Pour le « n’importe quoi » vous vous défendez pas mal non plus !
Accueillir dignement 4 à 5 milliards d’habitants nécessitera déjà de très gros sacrifices pour beaucoup d’entre eux : longs déplacements contingentés (sauf à pied, ou à la voile...), nourriture quasi végétarienne, et bien d’autres contraintes dues à l’épuisement des énergies fossiles et à une situation climatique grandement détériorée.
Il va, en effet, falloir vivre sur les intérêts et non plus sur le capital de la Terre, que la consommation débridée d’une population occidentale excessive a déjà en partie épuisé.

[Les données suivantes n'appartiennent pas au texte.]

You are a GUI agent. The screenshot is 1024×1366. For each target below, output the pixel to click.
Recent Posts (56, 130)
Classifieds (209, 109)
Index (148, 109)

Par ailleurs, vous ne tenez visiblement aucun cas de la grande faune sauvage qui a besoin de grands territoires pour exister : mais que vaut un tigre par rapport à un être humain ?...
La Terre ne peut accueillir, dignement et de façon pérenne, que 4 à 5 milliards d’entre eux, du moins si on veut aussi laisser une place conséquente à la biodiversité en général et à la faune sauvage en particulier.
Moi aussi je suis « pour le libre choix de chacun ». Mais force est de constater que ce n’est pas le cas aujourd’hui dans nombre de pays du sud puisque le taux de grossesses non désirées y est de 30%, que la plupart des femmes sont sous la domination de leurs maris ou de leur belle-famille et que les jeunes filles sont données en mariage dès 13/14 ans. Mais bien sûr vous ne saviez pas tout cela...
Mes idées ne sont absolument pas contredites par l’article puisque je me suis contenté de répondre au point concernant la surpopulation et que j’ai expliqué que le paragraphe en question était totalement contradictoire.